Significado. David interpela a los hombres poderosos que desprecian su honra y persiguen la vanidad, recordándoles que toda gloria fuera de Dios es ilusión que pasa.

Contexto. El Salmo 4 es una oración vespertina de David, escrita en medio de la oposición, probablemente durante la rebelión de Absalón o una situación semejante de calumnia y conspiración. Como rey ungido y figura del Mesías por venir, David clama al Dios de su justicia mientras sus adversarios buscan reducir su gloria y se complacen en la mentira. El salmo se dirige tanto a Dios en confianza como a estos hombres en advertencia.

Explicación. La pregunta «hijos de los hombres, ¿hasta cuándo volveréis mi honra en infamia, amaréis la vanidad y buscaréis la mentira?» expone el corazón caído que rechaza la autoridad establecida por Dios. La expresión «hijos de los hombres» (bené ish) señala a personajes de rango, no a gente común. La «vanidad» (riq, lo vacío) y la «mentira» (kazab, el engaño) describen los ídolos a los que se entrega quien aparta el corazón del Señor. Desde la perspectiva reformada, esto revela la depravación total: el hombre no regenerado ama por naturaleza lo falso y aborrece la verdad. La honra que estos atacan no es mero prestigio humano, sino la dignidad que Dios mismo confirió a su ungido; oponerse a ella es, en última instancia, resistir el decreto soberano del Señor.

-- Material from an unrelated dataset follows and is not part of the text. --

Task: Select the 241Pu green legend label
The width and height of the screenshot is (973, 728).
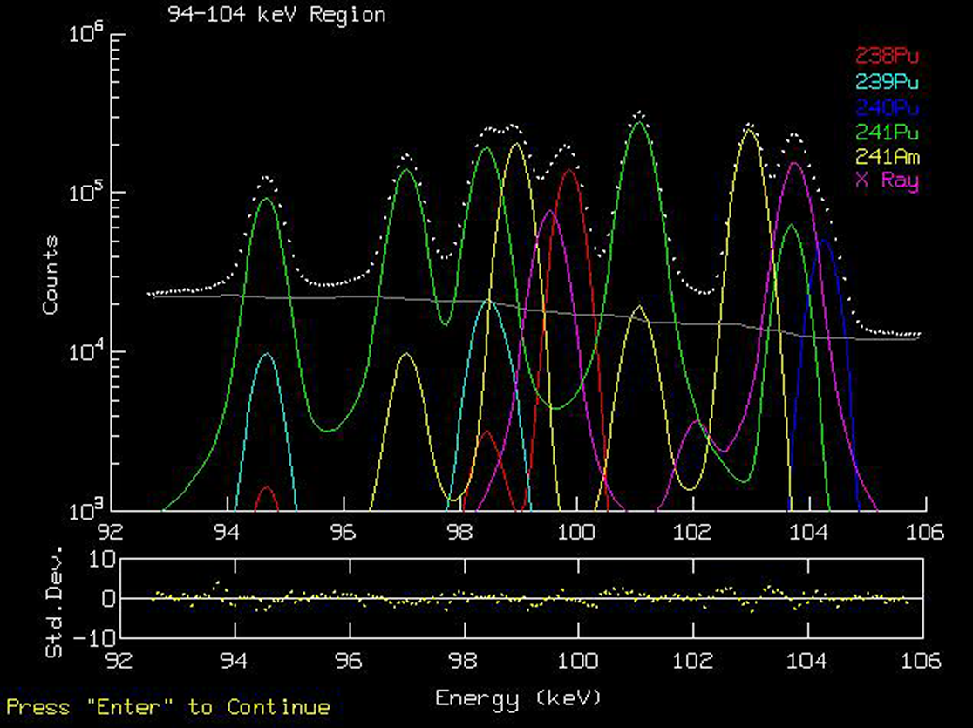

Referencias relacionadas. El reproche resuena en el Salmo 2:1-2, donde las naciones traman en vano contra el Ungido. Romanos 1:25 describe a quienes cambiaron la verdad de Dios por la mentira. El amor a lo vano contrasta con Filipenses 4:8, que llama a pensar en lo verdadero. La paciencia divina del «hasta cuándo» anticipa la longanimidad de Romanos 2:4, que conduce al arrepentimiento.

Aplicación práctica. Vivimos rodeados de promesas vacías que prometen satisfacción y solo dejan sed. El creyente examina su corazón y pregunta dónde ama la vanidad y busca el engaño en lugar de hallar su honra y descanso en Cristo. Frente a la calumnia o el desprecio del mundo, no respondemos con amargura, sino confiando en que el Dios soberano sostiene el honor de los suyos. Y el «hasta cuándo» nos recuerda que su paciencia con los rebeldes es invitación al arrepentimiento, no aprobación del pecado.

Para reflexionar. ¿Qué «vanidades» amo y persigo hoy, que en realidad infaman la gloria que Dios me ha dado en Cristo?